The problem: Return all lines below containing the word "computer".

Data listing:
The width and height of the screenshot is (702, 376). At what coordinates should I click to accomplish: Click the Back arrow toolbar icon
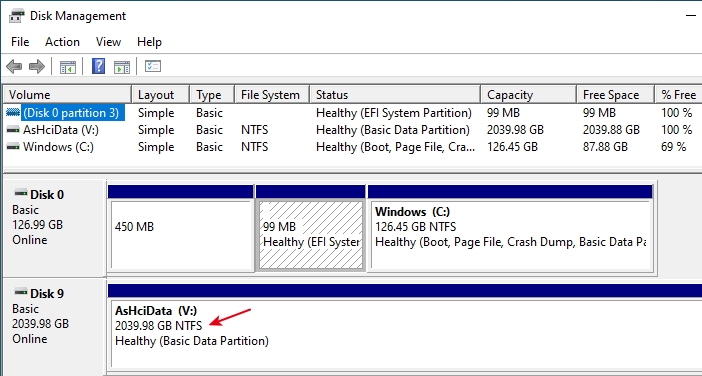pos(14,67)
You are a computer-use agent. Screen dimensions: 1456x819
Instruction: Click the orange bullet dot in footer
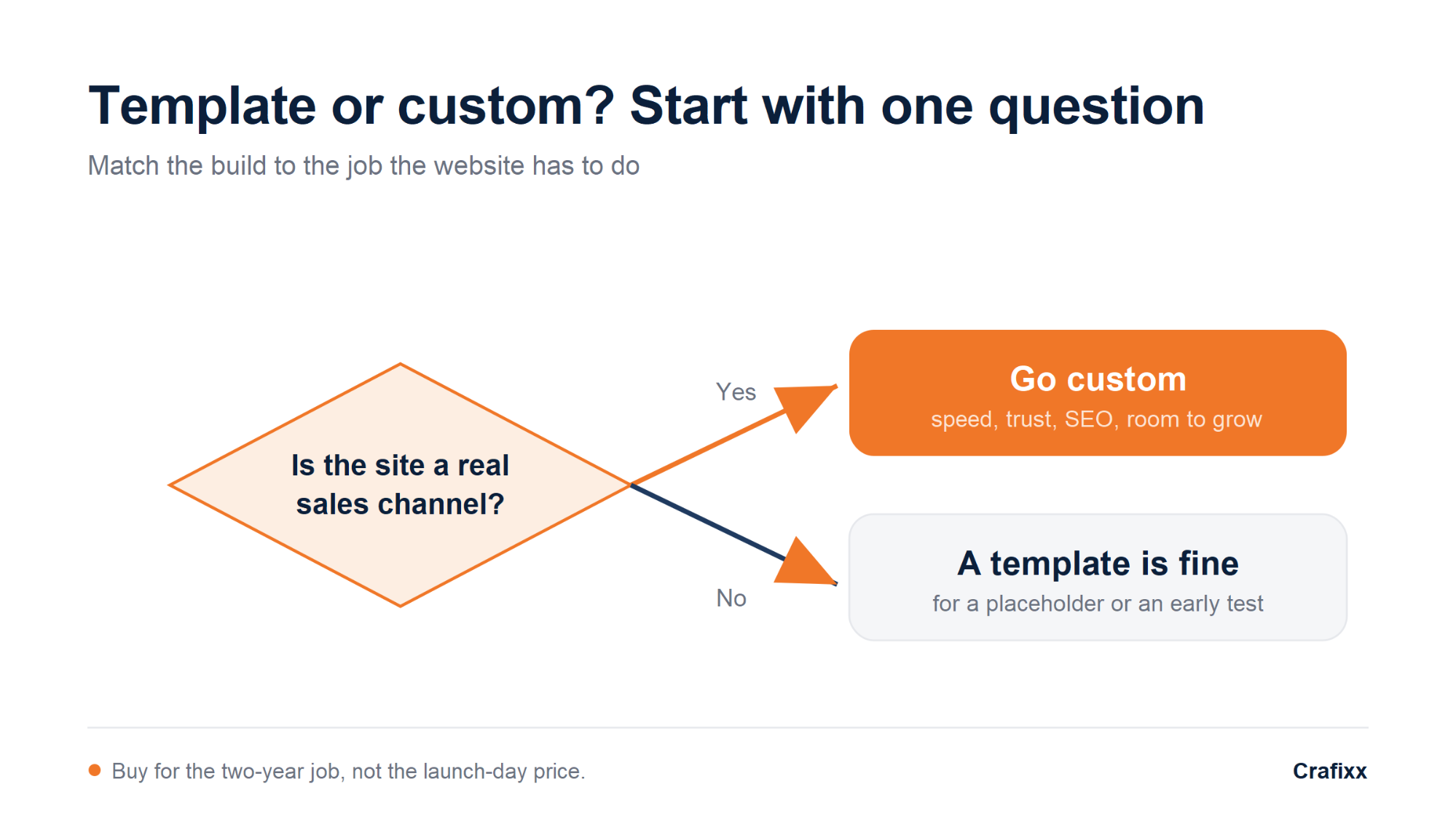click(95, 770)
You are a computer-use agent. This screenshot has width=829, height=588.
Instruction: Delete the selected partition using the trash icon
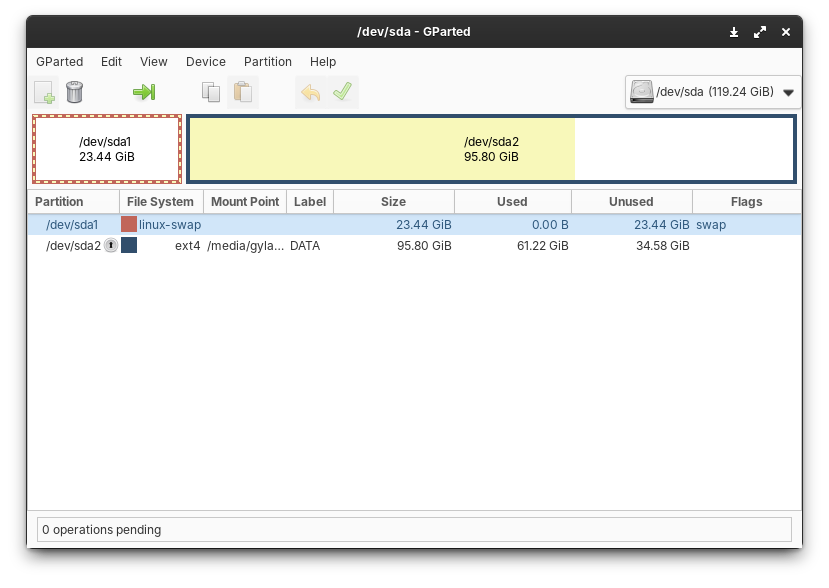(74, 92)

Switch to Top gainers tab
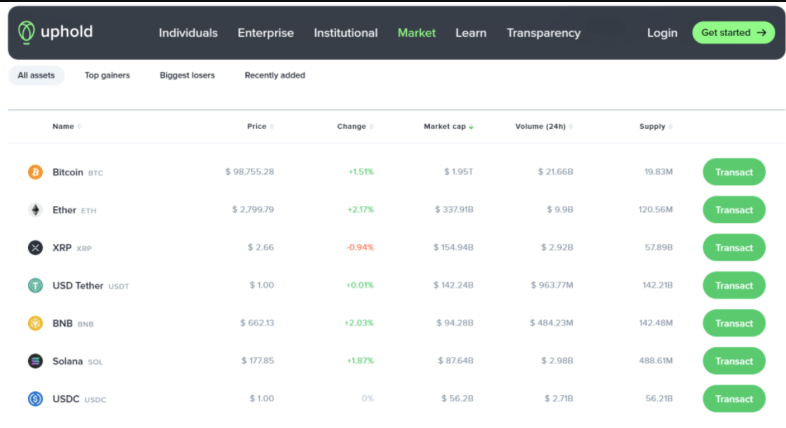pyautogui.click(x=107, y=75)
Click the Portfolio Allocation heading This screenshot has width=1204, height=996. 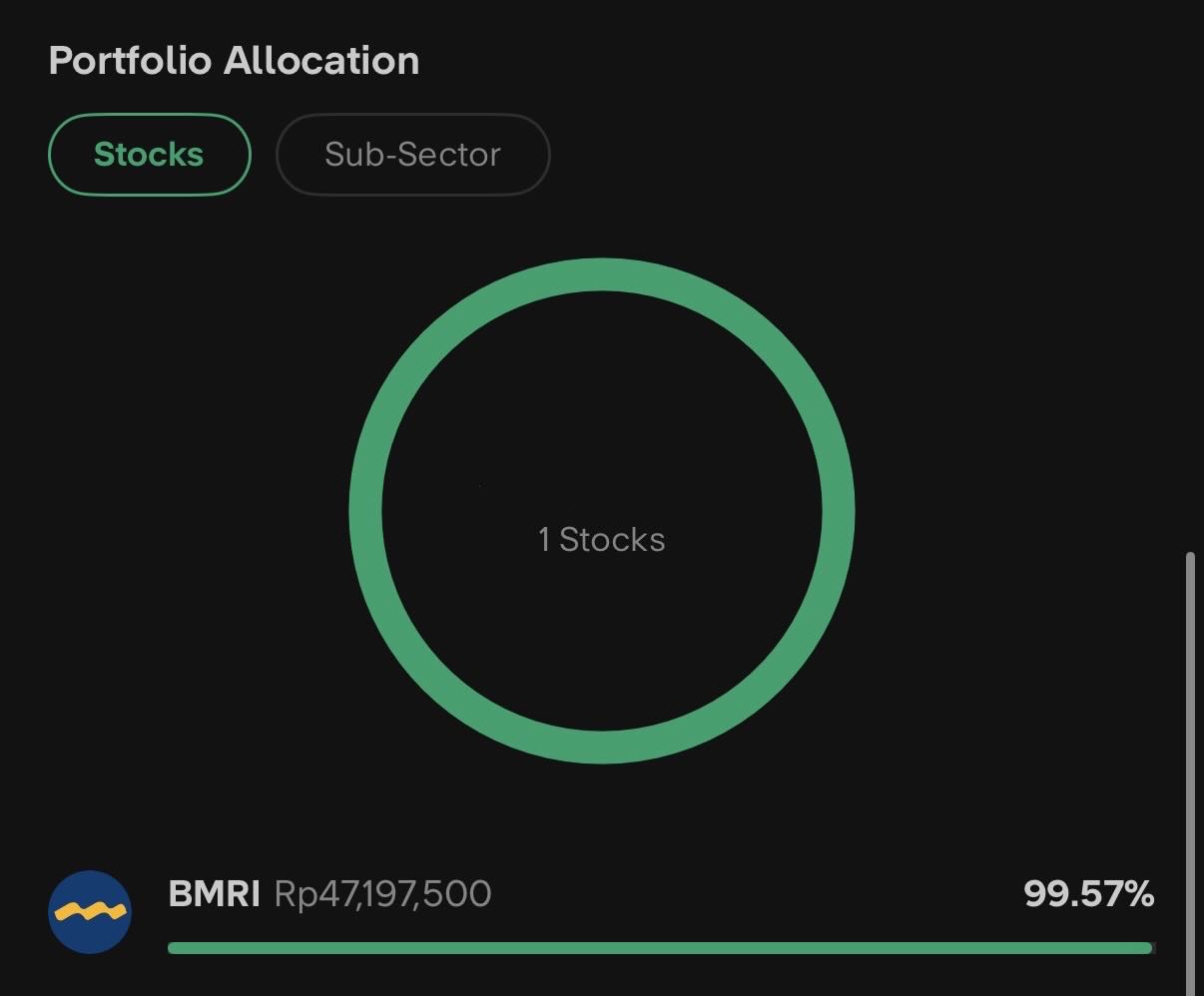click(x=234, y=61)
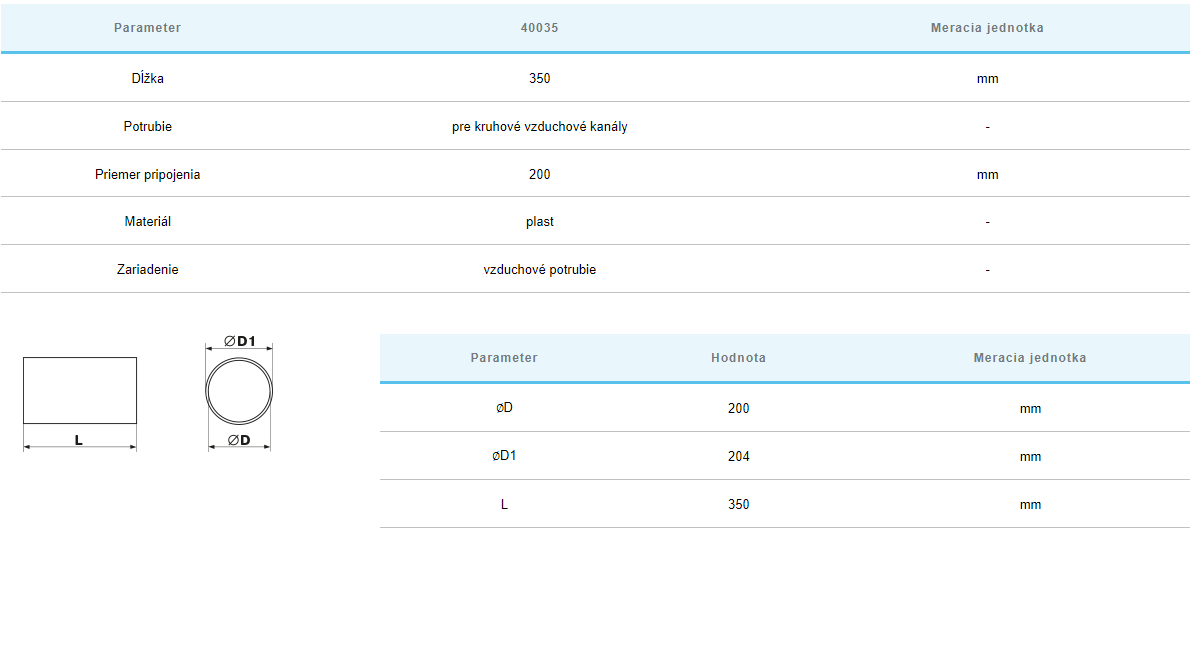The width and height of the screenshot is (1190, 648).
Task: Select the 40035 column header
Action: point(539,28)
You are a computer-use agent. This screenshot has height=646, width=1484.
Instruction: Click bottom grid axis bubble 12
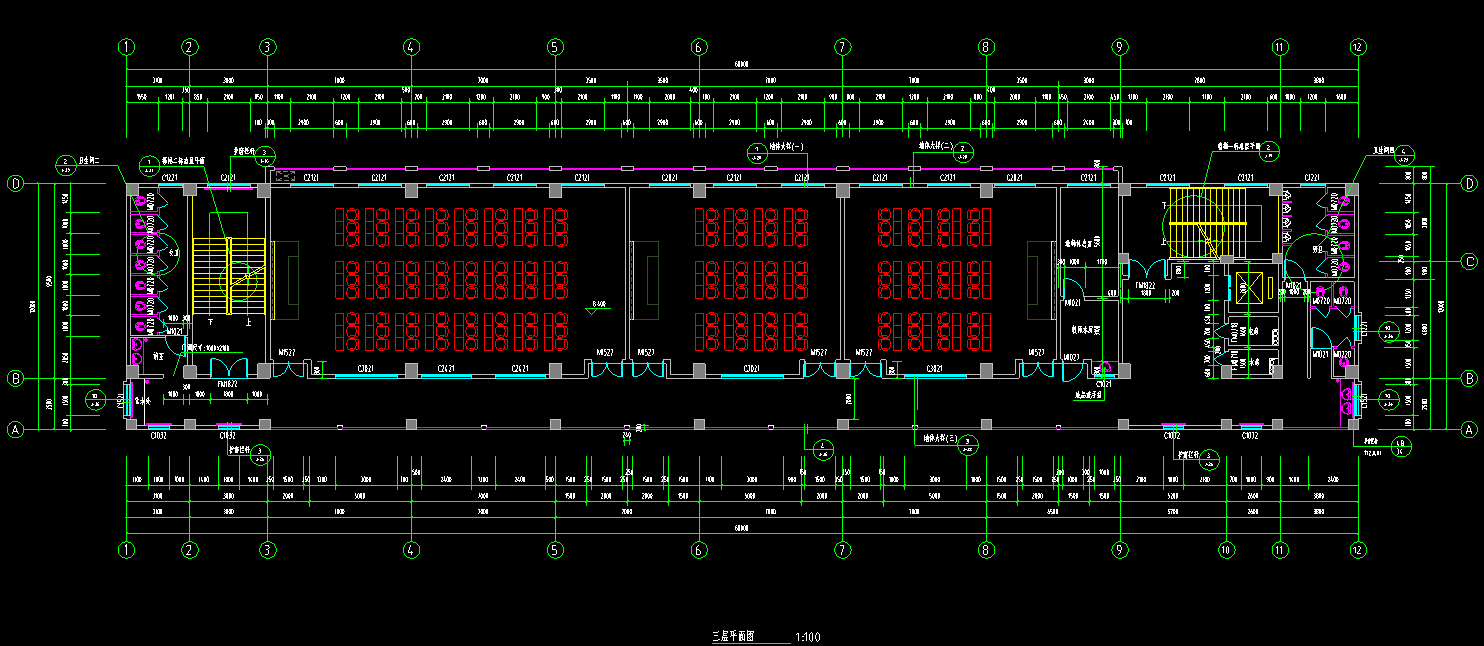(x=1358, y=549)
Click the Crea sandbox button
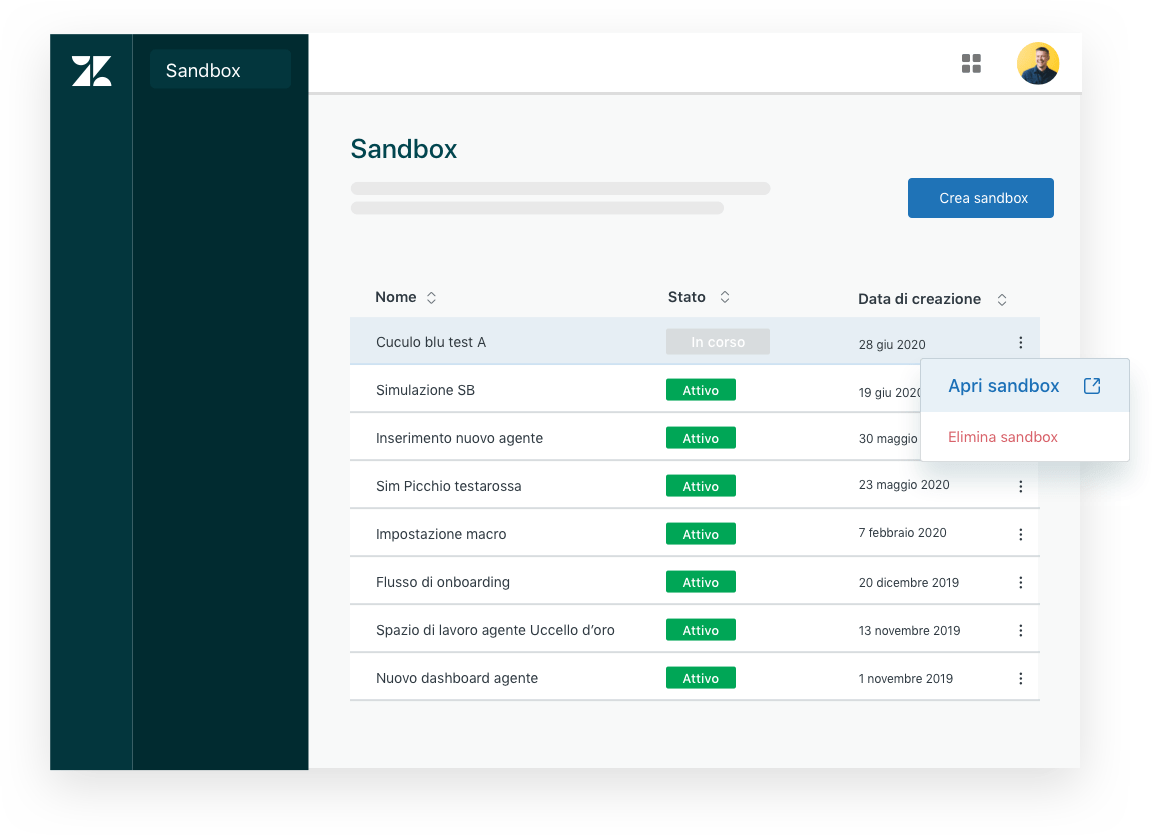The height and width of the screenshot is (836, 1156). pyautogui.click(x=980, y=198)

Answer to the exercise:
You are a computer-use agent. Screen dimensions: 1456x819
You are a computer-use agent. This screenshot has width=829, height=588.
You are a computer-use agent. This screenshot has height=646, width=1484.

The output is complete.